Exercise task: Present the listing below as a numbered list, leaving out any blank lines.

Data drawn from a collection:
.....

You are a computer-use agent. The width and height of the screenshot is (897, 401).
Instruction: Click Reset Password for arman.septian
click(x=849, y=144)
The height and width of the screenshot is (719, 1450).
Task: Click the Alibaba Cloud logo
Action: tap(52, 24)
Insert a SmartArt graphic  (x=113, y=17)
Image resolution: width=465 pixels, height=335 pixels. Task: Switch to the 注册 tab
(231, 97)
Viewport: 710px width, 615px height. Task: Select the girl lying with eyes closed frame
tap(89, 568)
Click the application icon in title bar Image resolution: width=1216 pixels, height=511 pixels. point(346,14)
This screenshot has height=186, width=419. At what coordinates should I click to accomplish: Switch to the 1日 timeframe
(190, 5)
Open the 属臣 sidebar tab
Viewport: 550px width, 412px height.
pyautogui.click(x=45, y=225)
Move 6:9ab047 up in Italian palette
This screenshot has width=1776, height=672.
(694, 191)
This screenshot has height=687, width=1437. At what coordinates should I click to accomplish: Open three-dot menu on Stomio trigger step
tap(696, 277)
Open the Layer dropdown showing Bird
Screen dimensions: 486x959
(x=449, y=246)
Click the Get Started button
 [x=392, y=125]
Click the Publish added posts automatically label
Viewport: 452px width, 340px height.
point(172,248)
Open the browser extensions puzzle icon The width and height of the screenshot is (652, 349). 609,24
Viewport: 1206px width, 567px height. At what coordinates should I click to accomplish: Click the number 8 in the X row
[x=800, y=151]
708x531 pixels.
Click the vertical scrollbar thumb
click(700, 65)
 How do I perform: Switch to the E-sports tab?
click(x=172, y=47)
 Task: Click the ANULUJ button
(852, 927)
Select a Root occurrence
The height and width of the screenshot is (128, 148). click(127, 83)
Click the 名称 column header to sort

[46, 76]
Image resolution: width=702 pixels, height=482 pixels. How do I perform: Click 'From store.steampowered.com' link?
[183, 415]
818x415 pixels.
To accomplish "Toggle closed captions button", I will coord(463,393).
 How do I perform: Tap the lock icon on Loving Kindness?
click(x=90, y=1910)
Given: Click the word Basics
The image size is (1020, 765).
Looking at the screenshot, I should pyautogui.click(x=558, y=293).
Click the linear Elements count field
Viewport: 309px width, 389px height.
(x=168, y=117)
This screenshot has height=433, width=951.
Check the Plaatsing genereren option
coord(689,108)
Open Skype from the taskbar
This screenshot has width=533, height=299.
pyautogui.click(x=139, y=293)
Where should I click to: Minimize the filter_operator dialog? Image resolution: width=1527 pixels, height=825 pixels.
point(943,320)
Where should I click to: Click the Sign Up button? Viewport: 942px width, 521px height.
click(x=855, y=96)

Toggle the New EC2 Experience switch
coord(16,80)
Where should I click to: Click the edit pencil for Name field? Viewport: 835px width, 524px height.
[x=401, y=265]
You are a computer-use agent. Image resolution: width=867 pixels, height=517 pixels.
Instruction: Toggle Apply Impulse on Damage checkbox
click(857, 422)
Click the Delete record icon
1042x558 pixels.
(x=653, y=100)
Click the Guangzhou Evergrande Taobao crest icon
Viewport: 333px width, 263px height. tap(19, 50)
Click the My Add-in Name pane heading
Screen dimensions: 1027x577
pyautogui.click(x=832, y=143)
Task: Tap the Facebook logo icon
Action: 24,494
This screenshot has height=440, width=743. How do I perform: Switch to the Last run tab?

.....

Written response:
1. You are a computer-use agent. The width and height of the screenshot is (897, 401).
2. Instruction: Click Reset Password for arman.septian
3. click(x=849, y=144)
4. The height and width of the screenshot is (719, 1450).
5. Task: Click the Alibaba Cloud logo
6. Action: tap(52, 24)
7. Insert a SmartArt graphic  (x=113, y=17)
8. Image resolution: width=465 pixels, height=335 pixels. Task: Switch to the 注册 tab
9. (231, 97)
10. Viewport: 710px width, 615px height. Task: Select the girl lying with eyes closed frame
11. tap(89, 568)
12. Click the application icon in title bar Image resolution: width=1216 pixels, height=511 pixels. point(346,14)
13. This screenshot has height=186, width=419. At what coordinates should I click to accomplish: Switch to the 1日 timeframe
14. (190, 5)
15. Open the 属臣 sidebar tab
16. Viewport: 550px width, 412px height.
17. pyautogui.click(x=45, y=225)
18. Move 6:9ab047 up in Italian palette
19. This screenshot has width=1776, height=672.
20. (694, 191)
21. This screenshot has height=687, width=1437. At what coordinates should I click to accomplish: Open three-dot menu on Stomio trigger step
22. tap(696, 277)
23. Open the Layer dropdown showing Bird
24. Screen dimensions: 486x959
25. (x=449, y=246)
26. Click the Get Started button
27.  [x=392, y=125]
28. Click the Publish added posts automatically label
29. Viewport: 452px width, 340px height.
30. point(172,248)
31. Open the browser extensions puzzle icon The width and height of the screenshot is (652, 349). 609,24
32. Viewport: 1206px width, 567px height. At what coordinates should I click to accomplish: Click the number 8 in the X row
33. [x=800, y=151]
34. 708x531 pixels.
35. Click the vertical scrollbar thumb
36. click(700, 65)
37.  How do I perform: Switch to the E-sports tab?
38. click(x=172, y=47)
39.  Task: Click the ANULUJ button
40. (852, 927)
41. Select a Root occurrence
42. The height and width of the screenshot is (128, 148). click(127, 83)
43. Click the 名称 column header to sort
44. [46, 76]
45. Image resolution: width=702 pixels, height=482 pixels. How do I perform: Click 'From store.steampowered.com' link?
46. [183, 415]
47. 818x415 pixels.
48. To accomplish "Toggle closed captions button", I will coord(463,393).
49.  How do I perform: Tap the lock icon on Loving Kindness?
50. click(x=90, y=1910)
51. Given: Click the word Basics
52. The image size is (1020, 765).
53. Looking at the screenshot, I should pyautogui.click(x=558, y=293).
54. Click the linear Elements count field
55. Viewport: 309px width, 389px height.
56. (x=168, y=117)
57. This screenshot has height=433, width=951.
58. Check the Plaatsing genereren option
59. coord(689,108)
60. Open Skype from the taskbar
61. This screenshot has width=533, height=299.
62. pyautogui.click(x=139, y=293)
63. Where should I click to: Minimize the filter_operator dialog? Image resolution: width=1527 pixels, height=825 pixels.
64. point(943,320)
65. Where should I click to: Click the Sign Up button? Viewport: 942px width, 521px height.
66. click(x=855, y=96)
67. Toggle the New EC2 Experience switch
68. coord(16,80)
69. Where should I click to: Click the edit pencil for Name field? Viewport: 835px width, 524px height.
70. [x=401, y=265]
71. You are a computer-use agent. Image resolution: width=867 pixels, height=517 pixels.
72. Instruction: Toggle Apply Impulse on Damage checkbox
73. click(857, 422)
74. Click the Delete record icon
75. 1042x558 pixels.
76. (x=653, y=100)
77. Click the Guangzhou Evergrande Taobao crest icon
78. Viewport: 333px width, 263px height. tap(19, 50)
79. Click the My Add-in Name pane heading
80. Screen dimensions: 1027x577
81. pyautogui.click(x=832, y=143)
82. Task: Tap the Facebook logo icon
83. Action: 24,494
84. This screenshot has height=440, width=743. How do I perform: Switch to the Last run tab?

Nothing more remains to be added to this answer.